Судорожно вздохнул аспид, словно ударила его словами этими. От того и добавила мягко:
— Я не спрашиваю, откуда ты пришел, да кто научил тебя магии, аспид. Но об одном предупредить должна — не доверяй магам. Даже самым хорошим. Самым верным. Самым, казалось бы, честным да праведным. Не доверяй им.
С болью посмотрел на меня аспид, и не сказал ничего, но несогласен был, совершенно не согласен.
— Мое дело предупредить, а что со своей жизнью делать тебе самому и решать.
Аспид отвернулся, словно сдержаться хотел, в печку рукой уперся, будто удар сейчас выдержать с трудом пытался, и понятен такой жест, иной раз для того, чтобы ровно стоять, опора требуется… да только мне в таком положении жутенько было… Аспид, он мне по утру нестрашным показался, а сейчас вот…
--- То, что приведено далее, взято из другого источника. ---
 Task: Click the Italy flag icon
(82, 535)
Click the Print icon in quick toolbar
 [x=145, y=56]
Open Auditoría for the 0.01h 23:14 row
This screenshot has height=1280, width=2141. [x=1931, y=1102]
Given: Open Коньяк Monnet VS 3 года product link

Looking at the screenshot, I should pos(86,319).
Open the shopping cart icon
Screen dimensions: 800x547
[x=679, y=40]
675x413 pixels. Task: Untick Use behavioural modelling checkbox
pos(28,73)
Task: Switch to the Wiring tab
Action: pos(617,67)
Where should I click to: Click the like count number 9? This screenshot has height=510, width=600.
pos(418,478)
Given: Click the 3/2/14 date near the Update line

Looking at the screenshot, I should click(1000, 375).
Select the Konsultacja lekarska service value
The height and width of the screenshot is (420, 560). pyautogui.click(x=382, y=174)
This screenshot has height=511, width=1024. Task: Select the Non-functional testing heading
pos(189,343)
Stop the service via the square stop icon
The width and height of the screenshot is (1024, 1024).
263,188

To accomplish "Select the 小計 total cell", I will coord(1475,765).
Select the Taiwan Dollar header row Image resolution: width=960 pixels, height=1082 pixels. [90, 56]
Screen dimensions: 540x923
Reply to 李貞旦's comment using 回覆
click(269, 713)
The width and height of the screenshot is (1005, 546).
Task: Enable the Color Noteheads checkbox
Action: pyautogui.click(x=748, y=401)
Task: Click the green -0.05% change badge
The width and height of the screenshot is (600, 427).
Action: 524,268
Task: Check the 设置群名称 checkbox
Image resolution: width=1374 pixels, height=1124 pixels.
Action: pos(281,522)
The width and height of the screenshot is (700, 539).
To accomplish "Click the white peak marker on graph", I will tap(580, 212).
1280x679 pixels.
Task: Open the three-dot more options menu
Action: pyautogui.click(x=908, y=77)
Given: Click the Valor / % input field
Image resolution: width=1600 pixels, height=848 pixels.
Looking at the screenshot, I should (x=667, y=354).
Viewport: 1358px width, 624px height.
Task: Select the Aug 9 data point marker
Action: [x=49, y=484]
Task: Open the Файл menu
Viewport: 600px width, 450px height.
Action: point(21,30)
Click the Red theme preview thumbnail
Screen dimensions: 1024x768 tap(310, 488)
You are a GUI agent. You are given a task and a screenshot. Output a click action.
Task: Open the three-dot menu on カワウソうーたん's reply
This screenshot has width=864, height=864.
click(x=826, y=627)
— Так, сколько там твоя цена была? — намекнула ненавязчиво.
Промолчал. Затем резко голову повернул, в глаза мне поглядел, да и ответил хриплым голосом:
— Хотел, чтобы ты с человеком одним встретилась, да видно доказывать тебе что-то без толку, Веся. Потому иной цена моя будет. И плевать на все. Буду как ты — жить одним днем, верить в справедливость, делать, что хочется и поступать так, как считаю правильным, вопреки всему. А знаешь, чего мне уже очень давно хочется, Веся?
Я не знала, и вдруг подумала, что мне не особо-то и знать хочется. Но ответить не успела — аспид внезапно наклонился, и выдохнул, обжигая мои губы дыханием:
— Этого.
И теплые сухие губы, такие мягкие, совсем как человеческие, накрыли мои поцелуем. Осторожным, бережным, уверенным, долгожданным… Так путник, что плутал по выжженный степи долгими полными мучений днями, припадает к роднику, жадно делая глоток за глотком и не веря, что желание, давно наваждением ставшим, исполнилось. В данный миг исполняется… Да прерваться может, и от того, на миг теряя рассудок, путник готов снести все на своем пути, только бы его не останавливали.
Так и аспид — руки мои, что оттолкнуть его попытались, перехватил, вверх вздернул, одной своей сжал, а второй обхватил шею да часть лица, чтобы не отвернулась — не вывернулась, и целовал, словно умом помутвшийся — жадно, голодно, хоть и понимал — не насытится.